I would not remember, yet could not forget, how the hearts beating true to your own
You've tortured, and wounded, and filtered their blood 'till a budding Hegira has blown
[. . . ]
And so I'm away, where the sky-line of day sets the arch of its rainbow afar
To the land of the north where the symbol of worth sets the broad gates of combat ajar. (Johnson 34)

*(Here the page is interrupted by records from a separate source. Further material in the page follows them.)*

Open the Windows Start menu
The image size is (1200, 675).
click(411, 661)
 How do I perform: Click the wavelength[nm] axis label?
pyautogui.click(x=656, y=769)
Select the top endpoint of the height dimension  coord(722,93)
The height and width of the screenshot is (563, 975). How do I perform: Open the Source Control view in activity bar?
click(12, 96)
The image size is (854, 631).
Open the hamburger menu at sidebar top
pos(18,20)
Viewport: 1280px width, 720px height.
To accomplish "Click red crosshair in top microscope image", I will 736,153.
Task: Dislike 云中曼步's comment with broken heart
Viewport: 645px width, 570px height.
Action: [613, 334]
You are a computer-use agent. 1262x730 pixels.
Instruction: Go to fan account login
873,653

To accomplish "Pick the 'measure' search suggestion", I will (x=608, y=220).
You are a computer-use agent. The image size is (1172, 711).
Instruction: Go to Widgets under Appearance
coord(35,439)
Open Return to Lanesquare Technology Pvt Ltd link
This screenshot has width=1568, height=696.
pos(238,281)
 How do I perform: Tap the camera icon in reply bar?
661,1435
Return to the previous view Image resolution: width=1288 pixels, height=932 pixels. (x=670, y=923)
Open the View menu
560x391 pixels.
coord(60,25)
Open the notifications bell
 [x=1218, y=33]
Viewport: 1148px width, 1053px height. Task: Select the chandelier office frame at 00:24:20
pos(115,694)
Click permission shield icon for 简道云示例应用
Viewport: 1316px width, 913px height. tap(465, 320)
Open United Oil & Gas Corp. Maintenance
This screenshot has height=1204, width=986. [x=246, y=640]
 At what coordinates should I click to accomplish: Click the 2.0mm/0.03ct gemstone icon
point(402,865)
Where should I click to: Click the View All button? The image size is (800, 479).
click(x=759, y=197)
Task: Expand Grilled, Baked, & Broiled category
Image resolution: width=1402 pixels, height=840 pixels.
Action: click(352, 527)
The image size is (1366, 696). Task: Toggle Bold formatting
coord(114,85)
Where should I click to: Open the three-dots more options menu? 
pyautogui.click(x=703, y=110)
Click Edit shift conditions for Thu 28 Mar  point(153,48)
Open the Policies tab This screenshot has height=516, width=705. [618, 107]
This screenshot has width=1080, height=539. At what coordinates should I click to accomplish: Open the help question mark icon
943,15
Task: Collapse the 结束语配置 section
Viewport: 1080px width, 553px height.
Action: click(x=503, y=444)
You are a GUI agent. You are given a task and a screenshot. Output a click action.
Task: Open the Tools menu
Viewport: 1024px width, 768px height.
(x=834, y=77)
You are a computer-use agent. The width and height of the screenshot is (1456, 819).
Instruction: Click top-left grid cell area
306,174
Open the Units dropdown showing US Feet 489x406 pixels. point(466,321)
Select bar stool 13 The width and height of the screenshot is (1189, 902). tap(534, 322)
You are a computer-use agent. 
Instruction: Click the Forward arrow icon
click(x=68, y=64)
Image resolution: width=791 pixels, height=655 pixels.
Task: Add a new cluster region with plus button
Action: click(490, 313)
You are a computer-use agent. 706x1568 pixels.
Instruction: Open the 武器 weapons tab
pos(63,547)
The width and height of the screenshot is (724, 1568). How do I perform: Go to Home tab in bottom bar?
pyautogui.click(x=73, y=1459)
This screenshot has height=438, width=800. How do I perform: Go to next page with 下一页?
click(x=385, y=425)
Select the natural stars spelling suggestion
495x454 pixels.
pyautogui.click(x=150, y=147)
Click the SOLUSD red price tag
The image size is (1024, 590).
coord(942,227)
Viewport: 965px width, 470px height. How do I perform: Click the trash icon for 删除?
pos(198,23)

Transitioning from a strong voice of rebuke toward an evil culture of segregation, Johnson weaves a theme of promise to the next generation throughout Bronze, "That the races of men front the sun in their turn…. " This hope is patient, and will soon be realized, according to Johnson's predictions in the section "Prescience. " "Hope" epitomizes what will come, giving the African-American children of the future a sense of optimism:

Frail children of sorrow, dethroned by a hue
The shadows are flecked by the rose sifting through
The world has its motion, all things pass away
No night is omnipotent, there must be day
[. . . ]
The cycle of seasons, the tidals of man
Revolve in the orb of an infinite plan
We move to the rhythm of ages long done
And each has his hour-to dwell in the sun!
(Johnson 56)

Thus, despite the evil judgments and naivetés of the surrounding world, Johnson's book Bronze urges a different mentality and a sustained sense of hope within black females. Through a progression from grim realities to hopeful awakenings to optimistic inspirations, Johnson voices her own hopes and prayers for the future. Her collection also shows what it takes to survive as a black woman--which means having the solidity and strength of a bronze figure to resist the desire to bend to other people's opinions. Once embraced, that survival mechanism gives black women the will to control their own emotions and separates them from the evil world around them. And one day their efforts will pay off and they will be given their time in the sun.